WRITTEN TASK:
Retype the records below verbatim, starting with the line that contains "Select 耗材采购 under" and going on through the line that contains "Action: [41, 30]", with both of those lines included, and nothing more.

MATERIAL:
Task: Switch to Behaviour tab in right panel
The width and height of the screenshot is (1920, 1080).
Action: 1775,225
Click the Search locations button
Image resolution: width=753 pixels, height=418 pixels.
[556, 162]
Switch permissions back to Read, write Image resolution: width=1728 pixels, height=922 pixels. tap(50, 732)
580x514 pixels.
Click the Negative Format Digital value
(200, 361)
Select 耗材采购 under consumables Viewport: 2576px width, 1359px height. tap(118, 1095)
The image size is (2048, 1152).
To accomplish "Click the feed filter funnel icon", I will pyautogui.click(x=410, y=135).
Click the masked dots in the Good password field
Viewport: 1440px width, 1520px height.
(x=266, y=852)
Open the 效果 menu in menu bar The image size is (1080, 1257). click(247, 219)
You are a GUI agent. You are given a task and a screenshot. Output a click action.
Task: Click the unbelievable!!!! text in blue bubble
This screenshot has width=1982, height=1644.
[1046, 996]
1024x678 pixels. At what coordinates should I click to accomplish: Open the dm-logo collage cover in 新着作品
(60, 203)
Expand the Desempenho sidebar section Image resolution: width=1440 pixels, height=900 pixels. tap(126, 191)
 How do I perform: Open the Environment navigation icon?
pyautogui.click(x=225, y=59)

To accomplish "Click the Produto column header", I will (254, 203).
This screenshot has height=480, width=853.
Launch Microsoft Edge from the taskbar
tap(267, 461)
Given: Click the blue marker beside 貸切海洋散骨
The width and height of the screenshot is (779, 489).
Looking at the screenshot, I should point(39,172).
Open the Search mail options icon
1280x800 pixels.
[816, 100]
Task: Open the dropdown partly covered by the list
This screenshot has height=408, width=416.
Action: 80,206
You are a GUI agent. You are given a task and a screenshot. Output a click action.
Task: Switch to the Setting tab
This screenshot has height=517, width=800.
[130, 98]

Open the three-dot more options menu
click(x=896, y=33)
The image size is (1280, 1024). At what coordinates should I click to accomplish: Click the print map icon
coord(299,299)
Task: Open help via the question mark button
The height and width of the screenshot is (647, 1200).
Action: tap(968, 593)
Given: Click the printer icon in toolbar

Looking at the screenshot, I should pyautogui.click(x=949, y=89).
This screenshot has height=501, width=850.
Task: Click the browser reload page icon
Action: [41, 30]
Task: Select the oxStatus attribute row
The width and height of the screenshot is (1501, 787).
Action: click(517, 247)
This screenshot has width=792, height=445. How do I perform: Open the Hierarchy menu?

OUTPUT OF THE EXERCISE:
Select 耗材采购 under consumables Viewport: 2576px width, 1359px height. tap(118, 1095)
The image size is (2048, 1152).
To accomplish "Click the feed filter funnel icon", I will pyautogui.click(x=410, y=135).
Click the masked dots in the Good password field
Viewport: 1440px width, 1520px height.
(x=266, y=852)
Open the 效果 menu in menu bar The image size is (1080, 1257). click(247, 219)
You are a GUI agent. You are given a task and a screenshot. Output a click action.
Task: Click the unbelievable!!!! text in blue bubble
This screenshot has width=1982, height=1644.
[1046, 996]
1024x678 pixels. At what coordinates should I click to accomplish: Open the dm-logo collage cover in 新着作品
(60, 203)
Expand the Desempenho sidebar section Image resolution: width=1440 pixels, height=900 pixels. tap(126, 191)
 How do I perform: Open the Environment navigation icon?
pyautogui.click(x=225, y=59)

To accomplish "Click the Produto column header", I will (254, 203).
This screenshot has height=480, width=853.
Launch Microsoft Edge from the taskbar
tap(267, 461)
Given: Click the blue marker beside 貸切海洋散骨
The width and height of the screenshot is (779, 489).
Looking at the screenshot, I should point(39,172).
Open the Search mail options icon
1280x800 pixels.
[816, 100]
Task: Open the dropdown partly covered by the list
This screenshot has height=408, width=416.
Action: 80,206
You are a GUI agent. You are given a task and a screenshot. Output a click action.
Task: Switch to the Setting tab
This screenshot has height=517, width=800.
[130, 98]

Open the three-dot more options menu
click(x=896, y=33)
The image size is (1280, 1024). At what coordinates should I click to accomplish: Click the print map icon
coord(299,299)
Task: Open help via the question mark button
The height and width of the screenshot is (647, 1200).
Action: tap(968, 593)
Given: Click the printer icon in toolbar

Looking at the screenshot, I should pyautogui.click(x=949, y=89).
This screenshot has height=501, width=850.
Task: Click the browser reload page icon
Action: [41, 30]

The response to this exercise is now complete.